IA/LLMs como ferramentas de desempenho
- Vários comentaristas relatam ganhos reais: acelerações de ordem de grandeza em caminhos críticos, motores de regex, busca/indexação, código de hidrologia e frontends web ao combinar profiling, benchmarks e reescritas iterativas com IA.
- Loops agentic de “autoresearch” mais bons conjuntos de testes/benchmarks são vistos como uma forte combinação para micro-otimização e kernels pesados em SIMD/GPU.
- A IA pode aprender rapidamente profilers e ferramentas do ecossistema (JMH, async-profiler, etc.) e tentar muitas variantes que humanos não teriam tempo de explorar.
Limites, riscos e trade-offs
- Outros acham que os LLMs produzem código lento, inseguro e cego à arquitetura por padrão; tentativas de otimização muitas vezes travam ou se ajustam demais aos benchmarks.
- Problemas difíceis: layout de memória, uso de cache, design orientado a dados e hardware, arquitetura distribuída e codebases complexas de longa duração.
- Há preocupação de que código de IA agressivamente otimizado fique inteligente demais para manter e que juniores com IA se tornem “multiplicadores perigosos” de maus designs.
- Vários observam que desempenho é apenas um eixo entre correção, segurança, estabilidade, simplicidade e manutenibilidade; “otimizar só para velocidade” é arriscado.
Arquitetura, redes e fontes reais de lentidão
- Muitos dizem que o principal gargalo é a arquitetura, não o código bruto: microservices que trocam mensagens demais, ORMs, round-trips de rede desnecessários e designs apenas na nuvem.
- Latência de rede, especialmente para usuários fora dos EUA, e backends lentos dominam a percepção de lentidão; spinners e animações muitas vezes apenas mascaram isso.

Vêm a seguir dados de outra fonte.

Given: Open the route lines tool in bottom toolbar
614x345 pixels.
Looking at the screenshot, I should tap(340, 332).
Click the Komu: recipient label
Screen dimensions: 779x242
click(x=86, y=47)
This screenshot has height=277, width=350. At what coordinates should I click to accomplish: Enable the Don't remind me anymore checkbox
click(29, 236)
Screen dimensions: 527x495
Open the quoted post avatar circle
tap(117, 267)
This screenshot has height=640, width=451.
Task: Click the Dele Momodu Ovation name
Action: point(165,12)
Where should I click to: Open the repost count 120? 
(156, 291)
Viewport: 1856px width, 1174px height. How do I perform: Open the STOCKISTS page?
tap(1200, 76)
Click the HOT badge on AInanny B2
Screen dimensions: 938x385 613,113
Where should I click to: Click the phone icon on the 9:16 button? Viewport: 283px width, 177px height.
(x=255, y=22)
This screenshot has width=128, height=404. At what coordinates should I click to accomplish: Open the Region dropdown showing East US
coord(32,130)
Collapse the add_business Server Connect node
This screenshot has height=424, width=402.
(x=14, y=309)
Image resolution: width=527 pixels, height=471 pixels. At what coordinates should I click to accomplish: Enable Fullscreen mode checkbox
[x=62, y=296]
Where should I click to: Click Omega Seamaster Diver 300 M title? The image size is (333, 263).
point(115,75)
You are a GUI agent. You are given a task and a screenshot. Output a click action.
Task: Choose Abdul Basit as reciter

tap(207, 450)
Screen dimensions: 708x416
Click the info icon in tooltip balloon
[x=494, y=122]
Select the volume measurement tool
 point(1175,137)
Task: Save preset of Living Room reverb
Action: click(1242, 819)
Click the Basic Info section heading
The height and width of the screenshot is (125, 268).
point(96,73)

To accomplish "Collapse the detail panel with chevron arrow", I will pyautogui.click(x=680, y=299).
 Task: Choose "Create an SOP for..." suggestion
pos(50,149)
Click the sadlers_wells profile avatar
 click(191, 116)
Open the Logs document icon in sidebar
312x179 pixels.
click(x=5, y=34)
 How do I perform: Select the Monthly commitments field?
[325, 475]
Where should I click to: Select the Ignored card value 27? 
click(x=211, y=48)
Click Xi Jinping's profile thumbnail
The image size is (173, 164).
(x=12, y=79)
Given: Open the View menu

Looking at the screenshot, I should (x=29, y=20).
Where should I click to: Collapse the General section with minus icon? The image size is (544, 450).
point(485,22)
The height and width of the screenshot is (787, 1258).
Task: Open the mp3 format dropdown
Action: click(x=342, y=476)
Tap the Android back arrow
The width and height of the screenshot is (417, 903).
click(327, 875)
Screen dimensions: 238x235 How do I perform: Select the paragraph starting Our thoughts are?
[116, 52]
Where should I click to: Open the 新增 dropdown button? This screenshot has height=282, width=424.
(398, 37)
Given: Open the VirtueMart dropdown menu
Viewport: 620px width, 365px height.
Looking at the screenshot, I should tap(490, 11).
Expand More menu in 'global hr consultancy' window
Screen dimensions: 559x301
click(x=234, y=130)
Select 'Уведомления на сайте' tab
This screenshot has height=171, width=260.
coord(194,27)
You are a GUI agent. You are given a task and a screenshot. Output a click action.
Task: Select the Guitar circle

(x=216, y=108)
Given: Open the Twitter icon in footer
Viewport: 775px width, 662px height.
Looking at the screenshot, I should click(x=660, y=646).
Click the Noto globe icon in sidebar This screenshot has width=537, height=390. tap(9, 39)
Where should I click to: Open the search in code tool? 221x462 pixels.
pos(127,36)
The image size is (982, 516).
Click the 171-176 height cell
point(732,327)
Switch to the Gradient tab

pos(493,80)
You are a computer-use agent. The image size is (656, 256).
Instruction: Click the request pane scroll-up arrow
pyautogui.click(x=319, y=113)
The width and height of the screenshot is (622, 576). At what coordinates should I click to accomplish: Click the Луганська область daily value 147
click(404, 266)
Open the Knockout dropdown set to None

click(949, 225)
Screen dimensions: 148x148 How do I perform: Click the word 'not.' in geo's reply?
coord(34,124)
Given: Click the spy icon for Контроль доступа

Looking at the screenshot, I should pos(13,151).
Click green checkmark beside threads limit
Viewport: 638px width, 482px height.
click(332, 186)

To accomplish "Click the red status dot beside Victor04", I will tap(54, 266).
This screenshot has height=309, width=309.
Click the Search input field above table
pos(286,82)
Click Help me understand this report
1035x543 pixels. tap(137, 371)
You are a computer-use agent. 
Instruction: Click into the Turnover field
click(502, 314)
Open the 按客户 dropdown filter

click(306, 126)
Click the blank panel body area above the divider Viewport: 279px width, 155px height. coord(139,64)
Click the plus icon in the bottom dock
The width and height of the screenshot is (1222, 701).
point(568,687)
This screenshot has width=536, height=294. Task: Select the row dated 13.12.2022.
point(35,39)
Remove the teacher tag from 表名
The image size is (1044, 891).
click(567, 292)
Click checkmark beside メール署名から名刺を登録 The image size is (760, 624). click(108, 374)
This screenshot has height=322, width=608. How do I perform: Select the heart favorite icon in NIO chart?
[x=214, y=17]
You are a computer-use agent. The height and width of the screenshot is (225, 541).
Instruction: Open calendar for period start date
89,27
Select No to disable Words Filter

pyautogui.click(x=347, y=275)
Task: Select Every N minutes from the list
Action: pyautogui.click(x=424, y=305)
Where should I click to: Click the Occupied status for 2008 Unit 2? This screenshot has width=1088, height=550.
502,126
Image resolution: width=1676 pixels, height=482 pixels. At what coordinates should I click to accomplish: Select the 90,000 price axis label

- Abordagens local-first / offline-first, CRDTs e posicionamento cuidadoso de dados são propostas como soluções melhores do que remendos de UI.
Linguagens, frameworks e bloat
- Críticas fortes ao Electron, a frameworks JS pesados e a stacks SPA para apps básicos; apelos para usar Rust/Go/C++/C ou “JS puro”/bibliotecas minimalistas.
- Contraponto: frameworks e Electron oferecem velocidade de desenvolvimento multiplataforma; a IA talvez no futuro reduza o custo de implementações nativas por plataforma.
- Alguns esperam que a escassez de RAM causada pela pressão do hardware de IA force eficiência; outros são pessimistas diante de incentivos perversos de longa data.
UX, percepção e apresentação do artigo
- Vários observam que “rápido o suficiente para o usuário médio” conduz a maioria das decisões; usuários avançados são muito mais sensíveis a atrasos e animações “falsas”.
- Tópico separado sobre o próprio site do artigo: alguns reclamam de fontes minúsculas e texto em largura total; outros gostam do estilo enxuto, sem firulas, e recorrem ao modo de leitura ou CSS personalizado.